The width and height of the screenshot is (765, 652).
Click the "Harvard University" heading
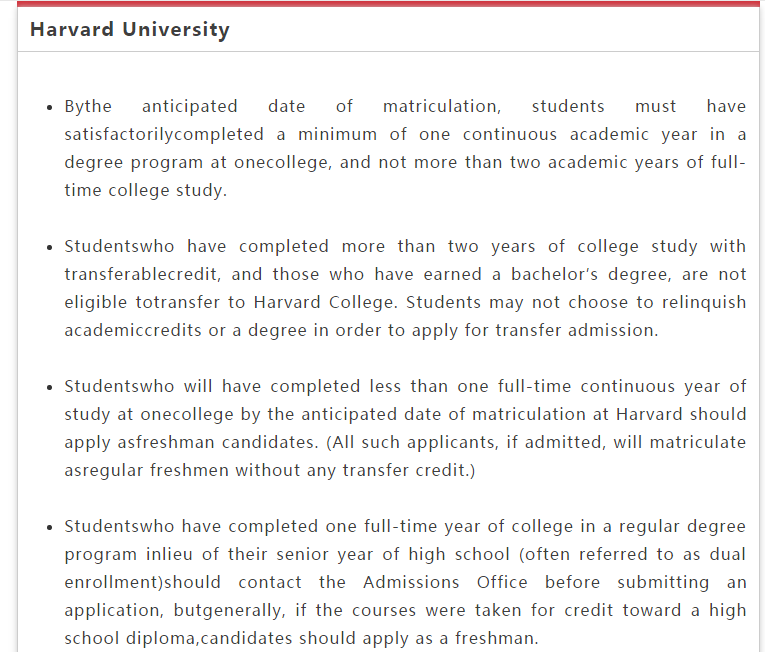pos(130,30)
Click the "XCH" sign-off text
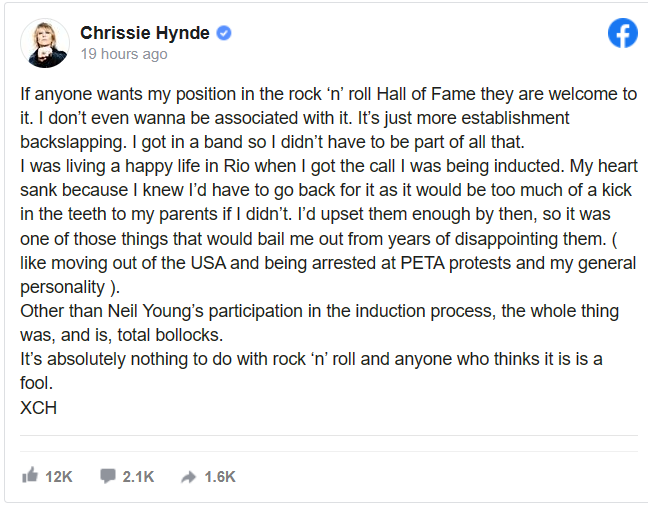 click(x=38, y=408)
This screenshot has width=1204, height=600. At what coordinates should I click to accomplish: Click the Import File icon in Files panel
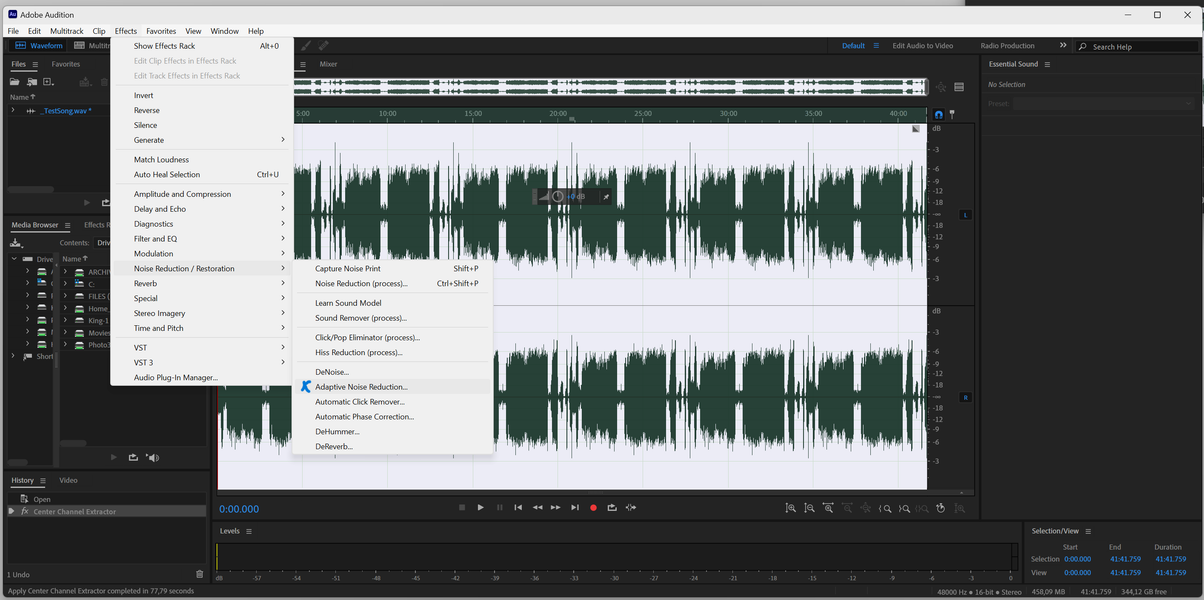click(x=32, y=82)
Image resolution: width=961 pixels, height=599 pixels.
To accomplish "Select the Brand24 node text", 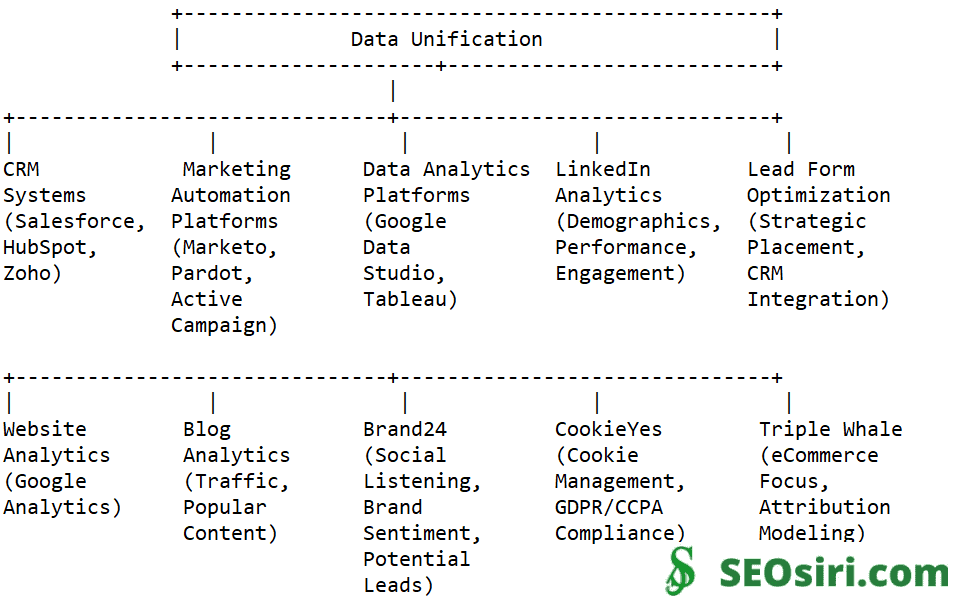I will pyautogui.click(x=405, y=429).
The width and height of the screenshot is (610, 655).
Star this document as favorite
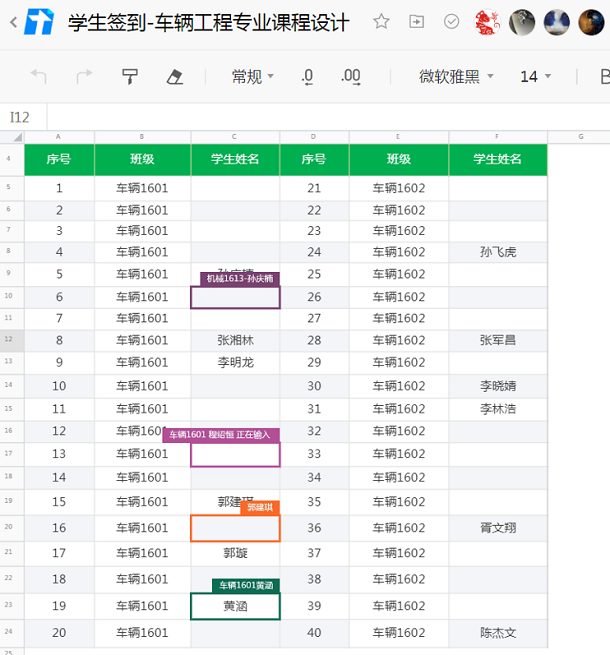coord(381,22)
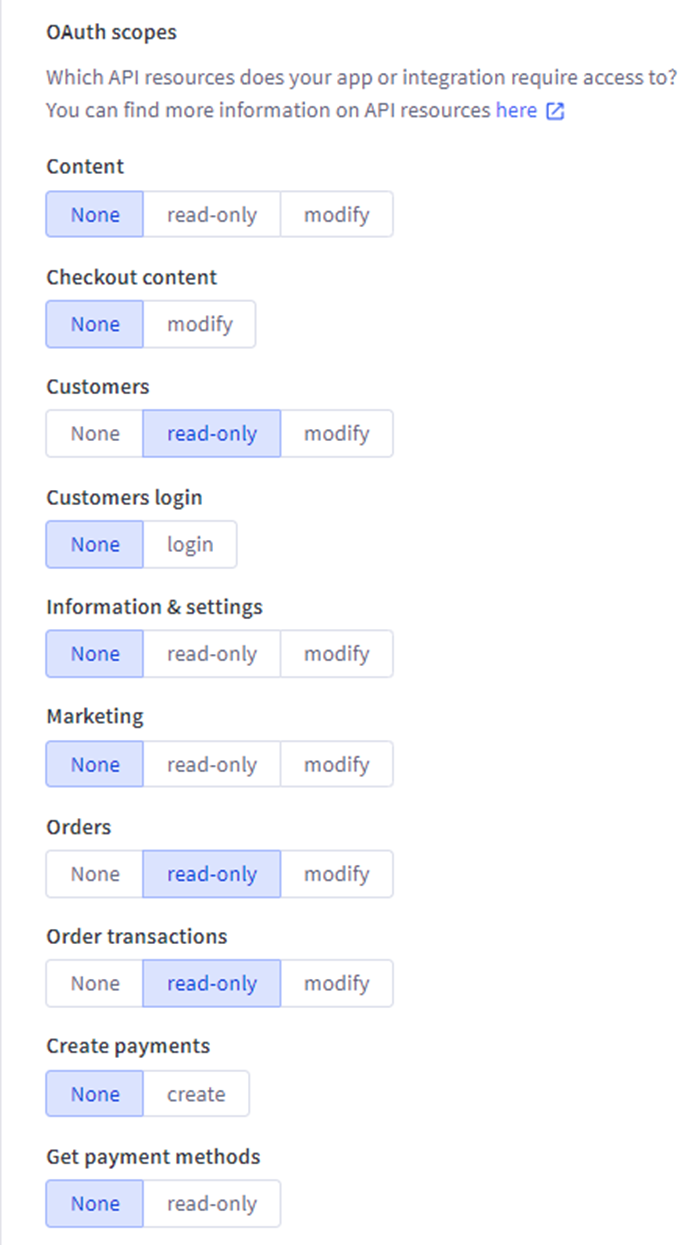Enable login for Customers login scope
Image resolution: width=697 pixels, height=1245 pixels.
[190, 544]
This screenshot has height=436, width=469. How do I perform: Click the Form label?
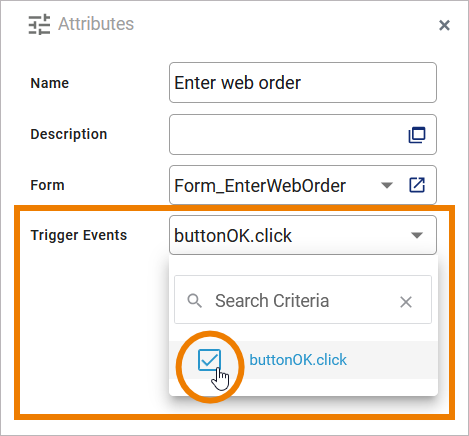pos(47,185)
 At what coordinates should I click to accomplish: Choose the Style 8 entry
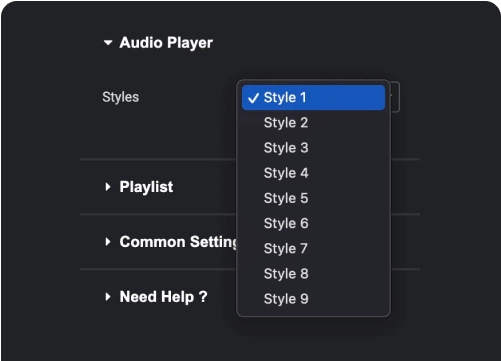(313, 274)
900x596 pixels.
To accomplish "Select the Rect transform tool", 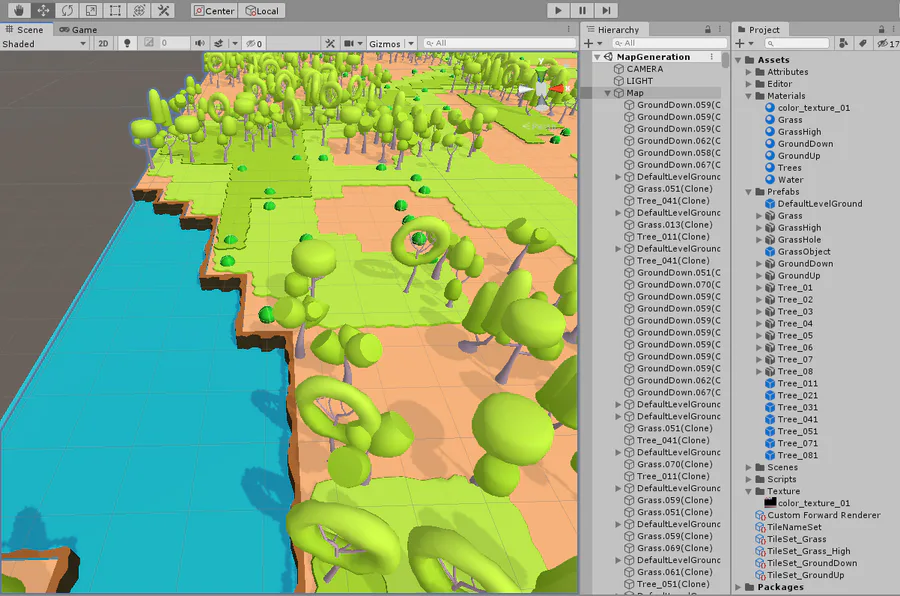I will tap(115, 10).
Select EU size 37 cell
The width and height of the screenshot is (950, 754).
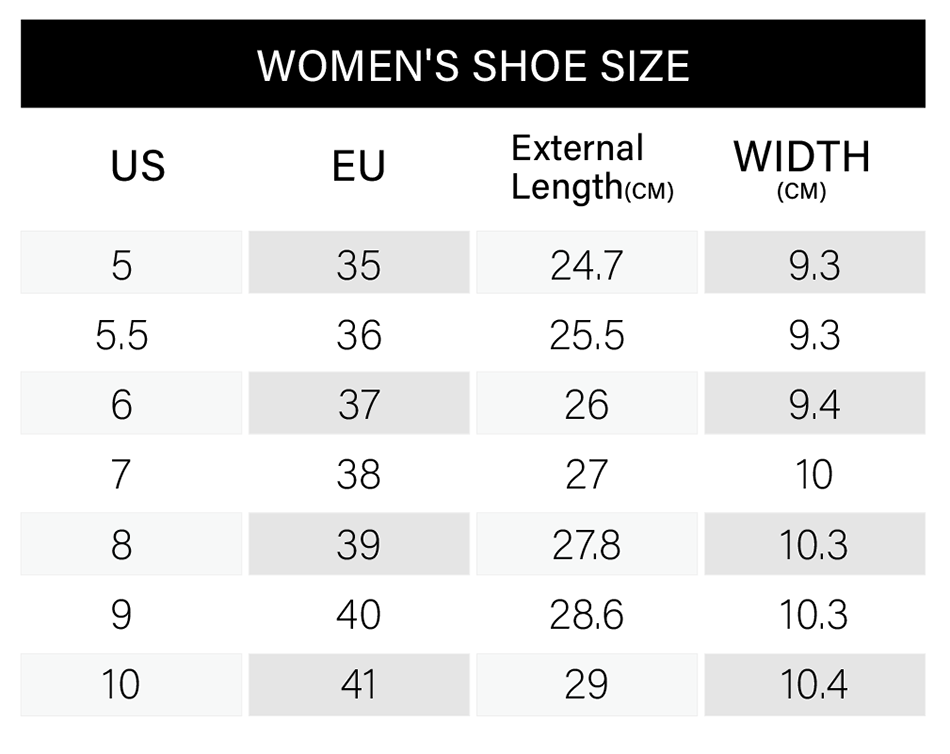[x=359, y=403]
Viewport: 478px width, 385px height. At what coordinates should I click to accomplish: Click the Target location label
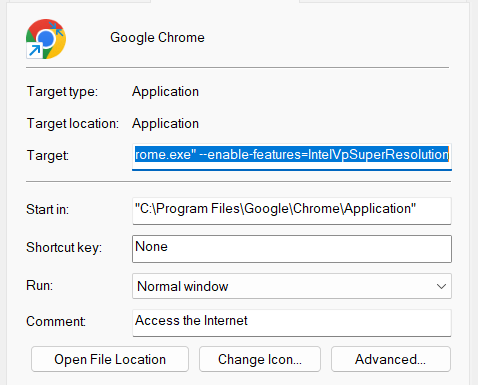click(x=73, y=124)
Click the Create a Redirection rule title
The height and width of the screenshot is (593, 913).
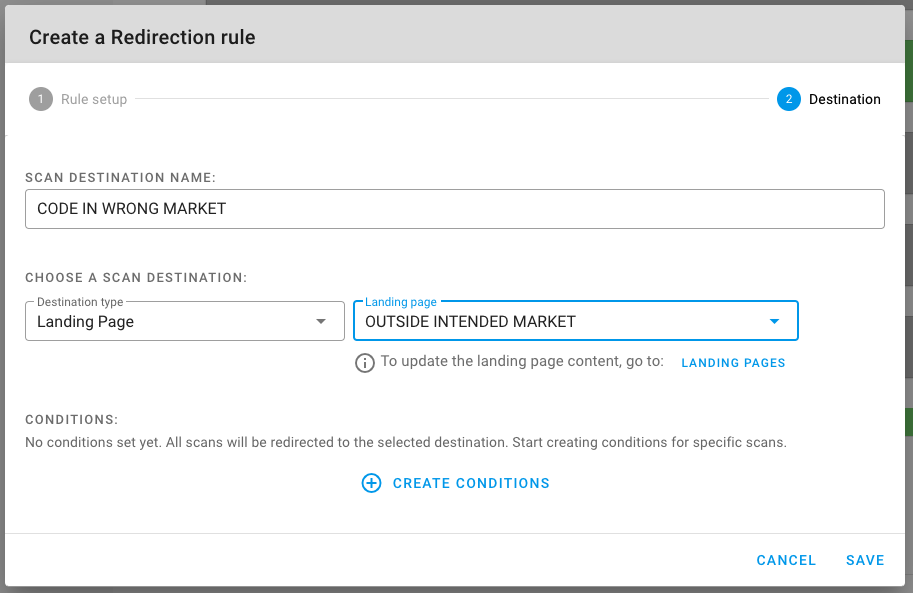click(142, 37)
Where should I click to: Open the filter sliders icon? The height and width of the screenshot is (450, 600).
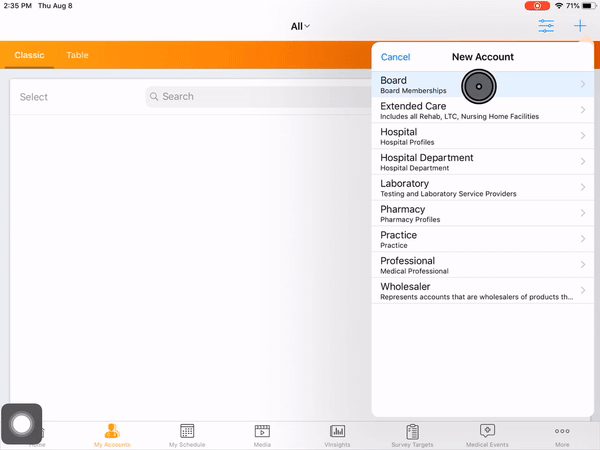pyautogui.click(x=546, y=26)
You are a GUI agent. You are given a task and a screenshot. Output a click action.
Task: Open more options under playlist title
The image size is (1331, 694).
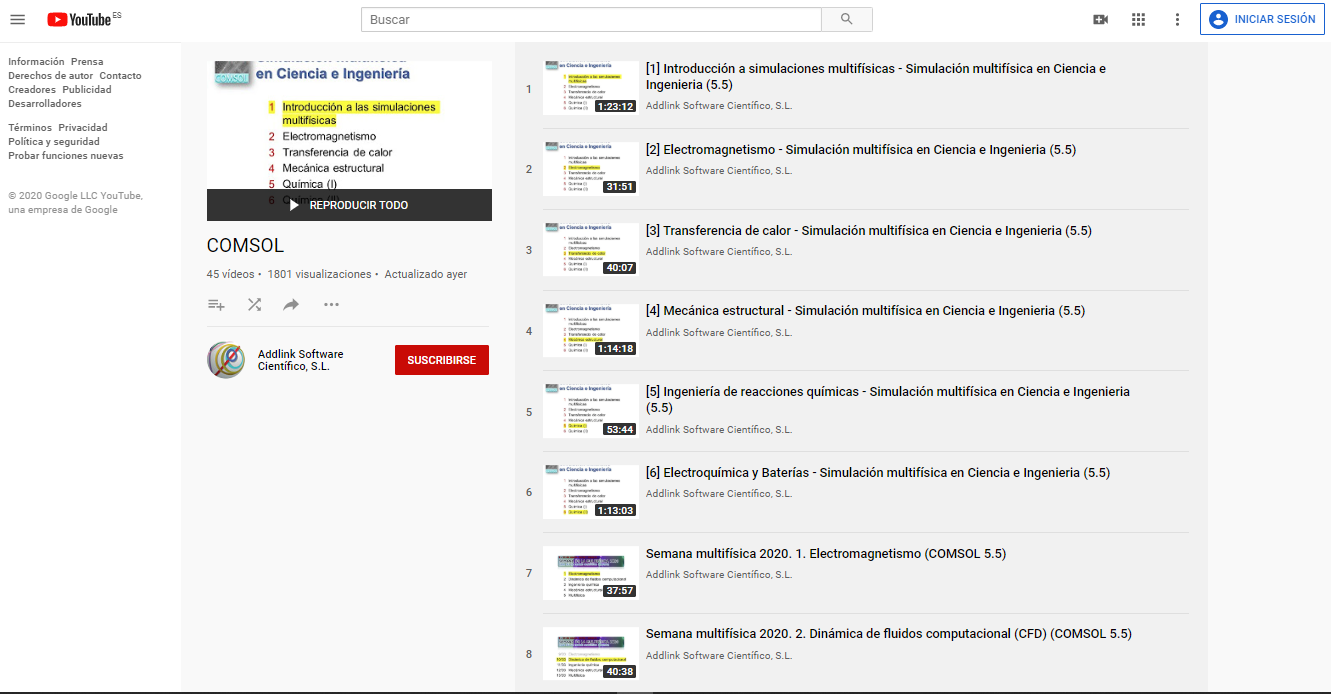331,305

Task directions
Take each line from the preceding material that contains "title" and copy it.

Finished task
Click the Create a Redirection rule title
Task: Open more options under playlist title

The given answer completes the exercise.